* [THE PROBLEM]: Where the records below show a line containing "1033x869 pixels. Task: Open", start copying; end with the line containing "Given: Select poll", and copy it too.

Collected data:
--- START ---
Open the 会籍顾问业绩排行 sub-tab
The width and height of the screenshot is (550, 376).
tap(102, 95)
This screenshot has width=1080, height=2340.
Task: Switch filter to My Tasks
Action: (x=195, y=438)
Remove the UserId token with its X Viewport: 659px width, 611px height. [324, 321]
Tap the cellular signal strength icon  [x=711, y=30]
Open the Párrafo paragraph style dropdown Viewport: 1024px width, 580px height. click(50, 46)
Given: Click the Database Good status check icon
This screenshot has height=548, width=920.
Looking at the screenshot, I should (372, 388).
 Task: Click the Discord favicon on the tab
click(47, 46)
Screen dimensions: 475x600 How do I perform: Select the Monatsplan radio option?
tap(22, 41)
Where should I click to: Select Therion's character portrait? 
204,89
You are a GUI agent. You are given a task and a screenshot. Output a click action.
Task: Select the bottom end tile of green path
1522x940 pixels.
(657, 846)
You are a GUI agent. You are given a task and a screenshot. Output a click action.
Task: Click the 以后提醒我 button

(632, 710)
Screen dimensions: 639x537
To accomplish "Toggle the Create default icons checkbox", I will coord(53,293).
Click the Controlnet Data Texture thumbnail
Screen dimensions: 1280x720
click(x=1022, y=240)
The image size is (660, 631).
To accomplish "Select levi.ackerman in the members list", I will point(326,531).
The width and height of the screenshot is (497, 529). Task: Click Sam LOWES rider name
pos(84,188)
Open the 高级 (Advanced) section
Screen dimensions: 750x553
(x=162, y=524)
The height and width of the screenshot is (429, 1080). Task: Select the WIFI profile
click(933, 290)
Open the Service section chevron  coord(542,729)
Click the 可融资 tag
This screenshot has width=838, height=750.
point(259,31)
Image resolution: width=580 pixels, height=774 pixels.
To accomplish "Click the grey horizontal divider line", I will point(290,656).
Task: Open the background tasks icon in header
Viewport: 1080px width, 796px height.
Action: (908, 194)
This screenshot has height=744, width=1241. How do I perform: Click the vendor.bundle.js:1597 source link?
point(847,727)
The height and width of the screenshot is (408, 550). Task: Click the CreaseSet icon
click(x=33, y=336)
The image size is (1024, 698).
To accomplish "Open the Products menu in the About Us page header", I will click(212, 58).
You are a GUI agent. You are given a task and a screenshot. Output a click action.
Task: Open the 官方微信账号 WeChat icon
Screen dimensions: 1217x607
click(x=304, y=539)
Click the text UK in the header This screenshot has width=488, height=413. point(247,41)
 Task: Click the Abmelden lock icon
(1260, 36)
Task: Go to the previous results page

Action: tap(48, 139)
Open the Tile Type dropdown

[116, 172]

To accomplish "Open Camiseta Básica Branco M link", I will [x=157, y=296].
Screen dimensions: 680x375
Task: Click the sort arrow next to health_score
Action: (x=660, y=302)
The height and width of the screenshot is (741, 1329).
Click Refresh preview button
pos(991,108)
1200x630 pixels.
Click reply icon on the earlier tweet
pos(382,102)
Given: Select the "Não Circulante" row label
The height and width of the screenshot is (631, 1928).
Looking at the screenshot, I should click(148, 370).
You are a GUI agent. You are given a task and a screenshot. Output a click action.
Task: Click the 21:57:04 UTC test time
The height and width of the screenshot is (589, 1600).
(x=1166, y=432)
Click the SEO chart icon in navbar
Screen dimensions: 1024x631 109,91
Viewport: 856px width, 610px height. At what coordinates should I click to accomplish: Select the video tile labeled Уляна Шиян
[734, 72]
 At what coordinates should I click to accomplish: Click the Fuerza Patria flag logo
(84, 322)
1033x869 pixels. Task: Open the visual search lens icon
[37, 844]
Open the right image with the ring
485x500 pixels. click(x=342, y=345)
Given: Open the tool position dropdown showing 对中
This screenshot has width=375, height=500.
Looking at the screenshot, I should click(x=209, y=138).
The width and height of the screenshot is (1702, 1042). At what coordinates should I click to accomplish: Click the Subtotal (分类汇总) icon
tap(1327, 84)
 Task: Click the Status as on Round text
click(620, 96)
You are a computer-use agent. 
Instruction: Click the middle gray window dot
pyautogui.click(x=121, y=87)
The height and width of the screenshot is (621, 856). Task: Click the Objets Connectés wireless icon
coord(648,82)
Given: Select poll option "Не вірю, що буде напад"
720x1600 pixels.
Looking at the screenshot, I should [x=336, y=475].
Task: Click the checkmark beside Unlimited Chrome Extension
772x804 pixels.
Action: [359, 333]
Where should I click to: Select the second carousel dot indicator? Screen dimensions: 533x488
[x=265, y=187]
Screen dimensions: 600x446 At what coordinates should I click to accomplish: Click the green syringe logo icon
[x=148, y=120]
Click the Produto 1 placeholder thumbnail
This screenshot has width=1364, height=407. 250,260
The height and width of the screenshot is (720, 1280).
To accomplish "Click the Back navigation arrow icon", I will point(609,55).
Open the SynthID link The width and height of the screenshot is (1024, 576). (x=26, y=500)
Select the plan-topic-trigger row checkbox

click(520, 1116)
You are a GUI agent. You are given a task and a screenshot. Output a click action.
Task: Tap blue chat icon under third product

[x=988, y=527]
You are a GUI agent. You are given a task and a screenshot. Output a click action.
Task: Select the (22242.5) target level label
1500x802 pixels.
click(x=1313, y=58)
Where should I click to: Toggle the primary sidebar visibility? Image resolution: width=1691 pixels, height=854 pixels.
--- END ---
* [RESULT OF THIS TASK]:
1033x869 pixels. Task: Open the visual search lens icon
[37, 844]
Open the right image with the ring
485x500 pixels. click(x=342, y=345)
Given: Open the tool position dropdown showing 对中
This screenshot has width=375, height=500.
Looking at the screenshot, I should click(x=209, y=138).
The width and height of the screenshot is (1702, 1042). At what coordinates should I click to accomplish: Click the Subtotal (分类汇总) icon
tap(1327, 84)
 Task: Click the Status as on Round text
click(620, 96)
You are a computer-use agent. 
Instruction: Click the middle gray window dot
pyautogui.click(x=121, y=87)
The height and width of the screenshot is (621, 856). Task: Click the Objets Connectés wireless icon
coord(648,82)
Given: Select poll option "Не вірю, що буде напад"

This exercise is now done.